Exercise ▸ Where the line containing "Task: Click the answer" appears below, begin there and reproduce each line exactly through the last one, omitting pictures.

Material provided ▸
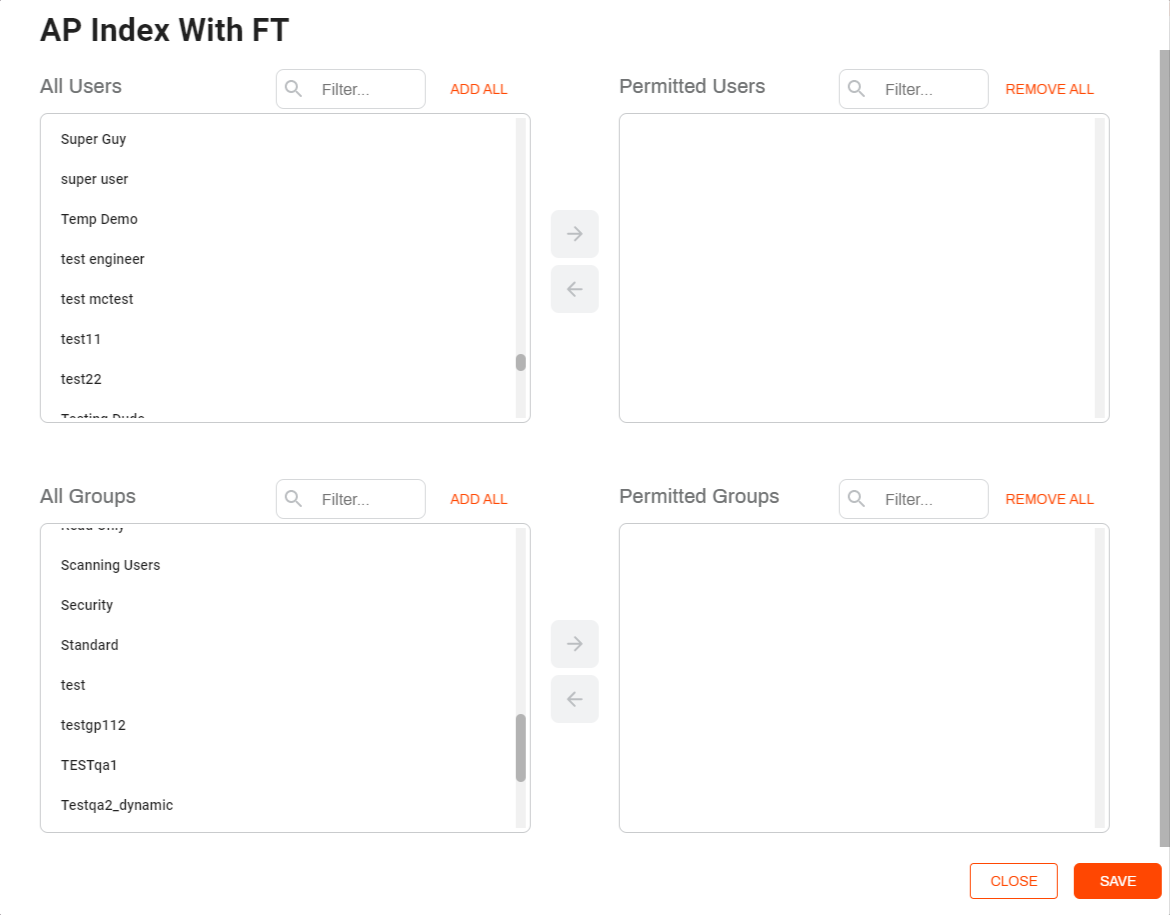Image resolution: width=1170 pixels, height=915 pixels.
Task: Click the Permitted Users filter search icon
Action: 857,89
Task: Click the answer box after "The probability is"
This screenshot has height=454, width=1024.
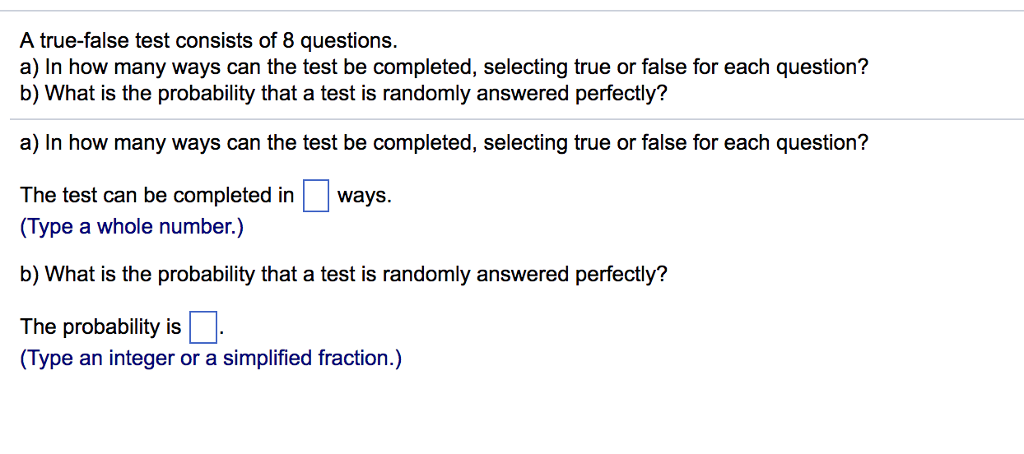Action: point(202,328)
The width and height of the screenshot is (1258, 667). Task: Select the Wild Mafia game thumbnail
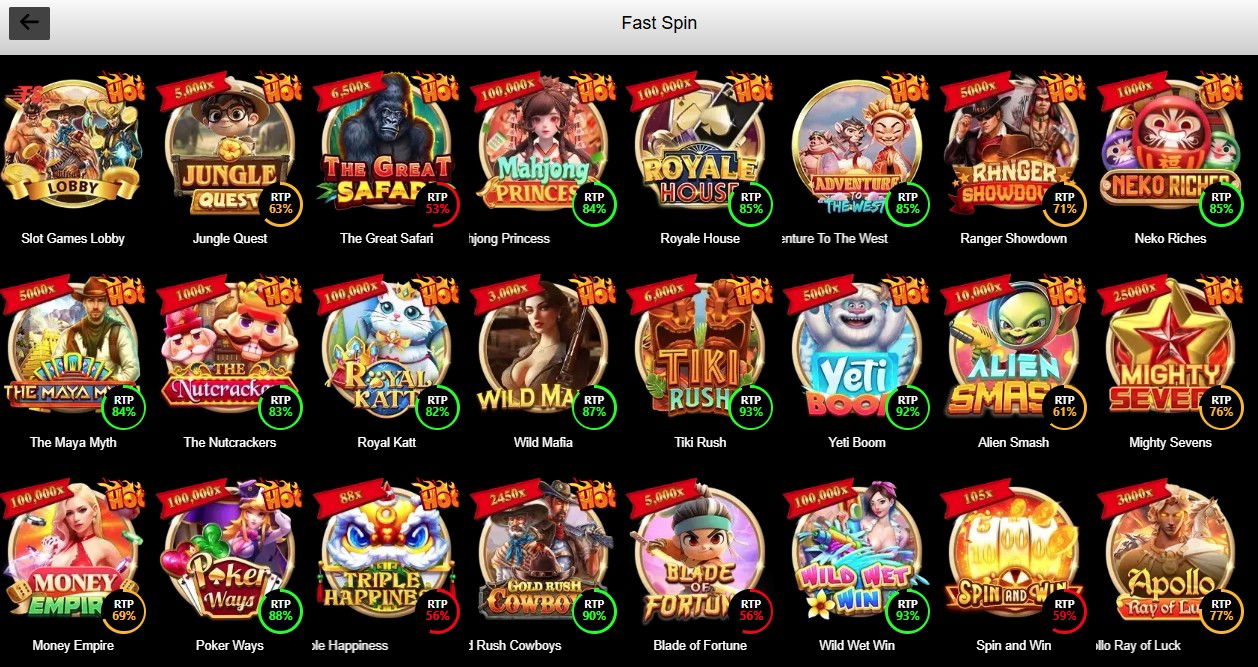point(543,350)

Solution to this problem ▸
Task: Click the answer box after "The probability is"
This screenshot has height=454, width=1024.
Action: point(202,328)
The width and height of the screenshot is (1258, 667). Task: Select the Wild Mafia game thumbnail
point(543,350)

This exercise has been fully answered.